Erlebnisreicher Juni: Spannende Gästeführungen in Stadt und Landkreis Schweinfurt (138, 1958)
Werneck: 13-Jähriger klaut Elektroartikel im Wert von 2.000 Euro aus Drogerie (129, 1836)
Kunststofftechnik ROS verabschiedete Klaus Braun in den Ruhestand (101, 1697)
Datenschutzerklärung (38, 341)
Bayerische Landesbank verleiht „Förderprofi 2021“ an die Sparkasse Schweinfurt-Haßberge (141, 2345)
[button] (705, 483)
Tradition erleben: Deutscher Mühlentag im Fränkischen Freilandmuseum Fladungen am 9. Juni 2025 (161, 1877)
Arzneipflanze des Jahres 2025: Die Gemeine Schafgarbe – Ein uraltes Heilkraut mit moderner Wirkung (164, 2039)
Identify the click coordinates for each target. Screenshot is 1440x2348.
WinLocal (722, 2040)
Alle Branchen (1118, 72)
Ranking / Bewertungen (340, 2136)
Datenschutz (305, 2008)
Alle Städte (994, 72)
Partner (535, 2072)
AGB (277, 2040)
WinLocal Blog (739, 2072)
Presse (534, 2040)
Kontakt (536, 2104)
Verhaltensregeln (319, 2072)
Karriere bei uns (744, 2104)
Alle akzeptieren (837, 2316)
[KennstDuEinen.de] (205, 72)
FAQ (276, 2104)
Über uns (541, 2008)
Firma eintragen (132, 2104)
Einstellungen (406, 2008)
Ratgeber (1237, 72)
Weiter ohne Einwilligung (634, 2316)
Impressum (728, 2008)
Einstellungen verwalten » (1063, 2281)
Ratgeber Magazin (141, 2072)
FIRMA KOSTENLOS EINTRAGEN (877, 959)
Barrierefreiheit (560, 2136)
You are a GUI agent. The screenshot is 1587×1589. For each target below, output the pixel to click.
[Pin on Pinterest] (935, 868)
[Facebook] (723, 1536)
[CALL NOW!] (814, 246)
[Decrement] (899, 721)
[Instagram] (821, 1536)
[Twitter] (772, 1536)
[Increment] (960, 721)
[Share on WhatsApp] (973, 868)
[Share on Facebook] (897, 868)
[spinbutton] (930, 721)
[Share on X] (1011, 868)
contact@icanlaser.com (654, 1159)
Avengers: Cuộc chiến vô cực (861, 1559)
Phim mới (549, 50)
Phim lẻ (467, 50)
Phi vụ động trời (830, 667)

» DIRECTIONS:
Repeat all the material above, switching every "Ratgeber" to "Tipps" and leaving everything else unchanged.

» TASK RESULT:
Erlebnisreicher Juni: Spannende Gästeführungen in Stadt und Landkreis Schweinfurt (138, 1958)
Werneck: 13-Jähriger klaut Elektroartikel im Wert von 2.000 Euro aus Drogerie (129, 1836)
Kunststofftechnik ROS verabschiedete Klaus Braun in den Ruhestand (101, 1697)
Datenschutzerklärung (38, 341)
Bayerische Landesbank verleiht „Förderprofi 2021“ an die Sparkasse Schweinfurt-Haßberge (141, 2345)
[button] (705, 483)
Tradition erleben: Deutscher Mühlentag im Fränkischen Freilandmuseum Fladungen am 9. Juni 2025 (161, 1877)
Arzneipflanze des Jahres 2025: Die Gemeine Schafgarbe – Ein uraltes Heilkraut mit moderner Wirkung (164, 2039)
Identify the click coordinates for each target. Screenshot is 1440x2348.
WinLocal (722, 2040)
Alle Branchen (1118, 72)
Ranking / Bewertungen (340, 2136)
Datenschutz (305, 2008)
Alle Städte (994, 72)
Partner (535, 2072)
AGB (277, 2040)
WinLocal Blog (739, 2072)
Presse (534, 2040)
Kontakt (536, 2104)
Verhaltensregeln (319, 2072)
Karriere bei uns (744, 2104)
Alle akzeptieren (837, 2316)
[KennstDuEinen.de] (205, 72)
FAQ (276, 2104)
Über uns (541, 2008)
Firma eintragen (132, 2104)
Einstellungen (406, 2008)
Tipps (1237, 72)
Weiter ohne Einwilligung (634, 2316)
Impressum (728, 2008)
Einstellungen verwalten » (1063, 2281)
Tipps Magazin (141, 2072)
FIRMA KOSTENLOS EINTRAGEN (877, 959)
Barrierefreiheit (560, 2136)
You are a GUI agent. The screenshot is 1587×1589. For each target below, output the pixel to click.
[Pin on Pinterest] (935, 868)
[Facebook] (723, 1536)
[CALL NOW!] (814, 246)
[Decrement] (899, 721)
[Instagram] (821, 1536)
[Twitter] (772, 1536)
[Increment] (960, 721)
[Share on WhatsApp] (973, 868)
[Share on Facebook] (897, 868)
[spinbutton] (930, 721)
[Share on X] (1011, 868)
contact@icanlaser.com (654, 1159)
Avengers: Cuộc chiến vô cực (861, 1559)
Phim mới (549, 50)
Phim lẻ (467, 50)
Phi vụ động trời (830, 667)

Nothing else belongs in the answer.